INSIDE CRICKET: I was one of the Hundred's fiercest critics - but here is why I have finally come round to supporting the competition which has helped save county cricket, writes LAWRENCE BOOTH

3 weeks ago 11

The merchandise shop at the Utilita Bowl was dominated yesterday by the green of Southern Brave, with the yellow apparel of Hampshire squeezed into a corner.

Perhaps the county’s replica shirts should have been grateful for any kind of presence. These days, August means the Hundred. Lesser competitions know their place.

Out in the middle, the Brave’s women were moving towards a decent total against Oval Invincibles, watched by a crowd that grew as afternoon turned into evening, and the men’s teams took their turn. The fans seemed into the cricket: not plastic, and certainly not prawn-sandwich; engaged but never enraged.

In one sense, the ECB have tapped into the tribalism that is the heartbeat of all British sport: the Brave’s replica green sprouts up wherever you look. Then again, you sensed the result of the game wouldn’t persuade anyone to go home and kick the cat.

The stands oozed benevolence of a kind sporting diehards might disdain. The Brave faithful generously applauded a good stop by their opponents, and at one point a lone cry – it sounded like a teenage girl – went up for the ‘Green Army’. (Do Plymouth Argyle know this is happening?) When the Invincibles were bowled out for 72, there were no chants of ‘sacked in the morning’.

The bar serving booze beneath the Rod Bransgrove Pavilion had not a single customer at 3.30pm – a time of day when visitors to Edgbaston’s Hollies Stand or Headingley’s Western Terrace are usually unable to stand up.

The demographics, then, were everything the ECB hoped for, full of the ‘mums and kids’ that Andrew Strauss – then the board’s director of cricket – suggested in 2018 were the Hundred’s target audience.

‘We want to make the game as simple as possible for them to understand,’ he said, to widespread derision.
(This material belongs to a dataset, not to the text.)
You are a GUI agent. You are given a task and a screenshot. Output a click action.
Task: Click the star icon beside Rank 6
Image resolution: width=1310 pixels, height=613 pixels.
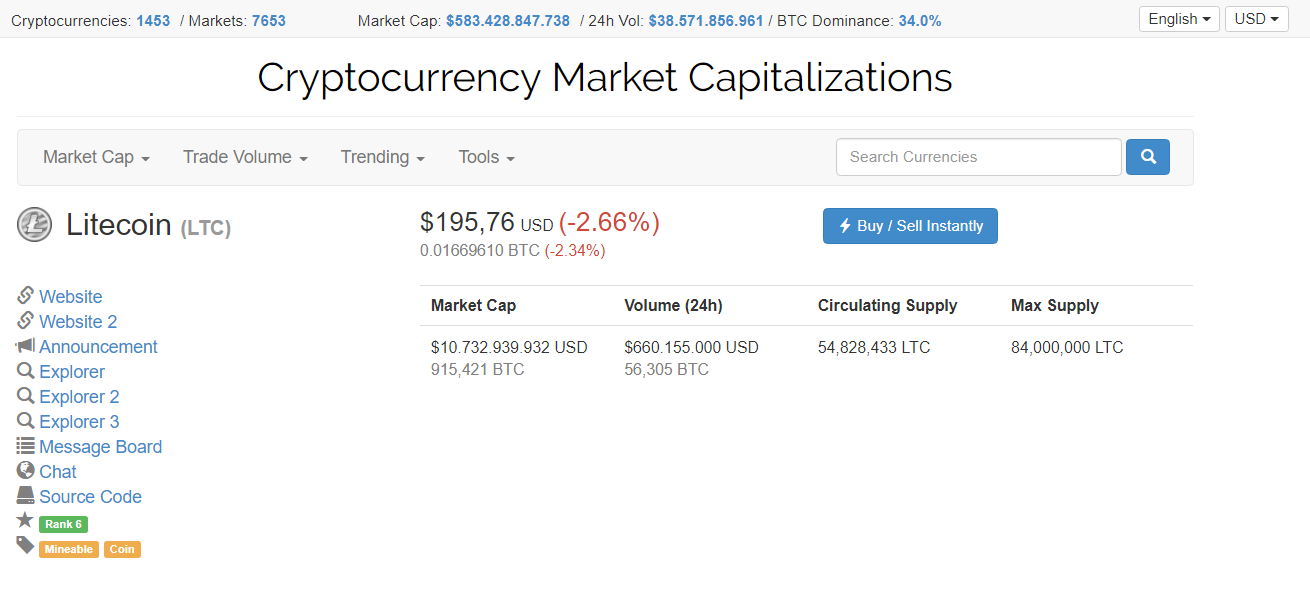[25, 520]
Yet here they were, politely cheering for teams that are in only their fifth year of existence, and fully comprehending of the cricket.

The Hundred has divided cricket supporters ever since its inception in 2021

The sale of the eight Hundred franchises raised £520million for English cricket earlier this year

The Hundred is doing things differently in cricket with the Royal Navy parachute display team getting involved before the start of the match between Southern Brave and Oval Invincibles

When this year’s tournament began the day after the epic Test series between England and India, the traditionalists could not disguise their disgust. Would Chris Woakes have walked out with his arm in a sling for Welsh Fire? And hadn’t county cricket’s 50-over Metro Bank One-Day Cup been rendered irrelevant by clashing with the Hundred?

As if to prove this point, the men of Surrey and Hampshire – effectively the parent companies of the Invincibles and the Brave – were doing battle up the M3 at The Oval, except that Surrey have lost 15 players to the Hundred and fielded seven born in the 21st century. To no great surprise, they were demolished by nine wickets, with almost 35 overs to spare.

But it is almost futile to make this point now. And you may as well be howling at the moon to argue that the ECB’s obsession with their creation is what shoehorned the India Test series into a 46-day window, giving Ben Stokes little chance of emerging with all his limbs in working order. Instead, he is helping out at Northern Superchargers while his shoulder recovers from the tear suffered at Old Trafford. Really, you could weep.

This, though, is the shape of the summer now, and we had better get used to it, with ‘POM-BEAR’ emblazoned on the sightscreen behind the wicketkeeper and ‘EVERY. BALL. COUNTS’ dominating the pavilion livery, as if this wisdom doesn’t apply to any other form of the game. You can see why the Hundred gets up people’s noses.

And yet. Earlier this year, even the critics who call it the ‘16.4’ (the traditional six-ball-over equivalent of 100 deliveries) had pause for thought, when the sale of the eight franchises raised £520million for English cricket almost overnight. As a whole, their valuation approached the promised land of £1billion.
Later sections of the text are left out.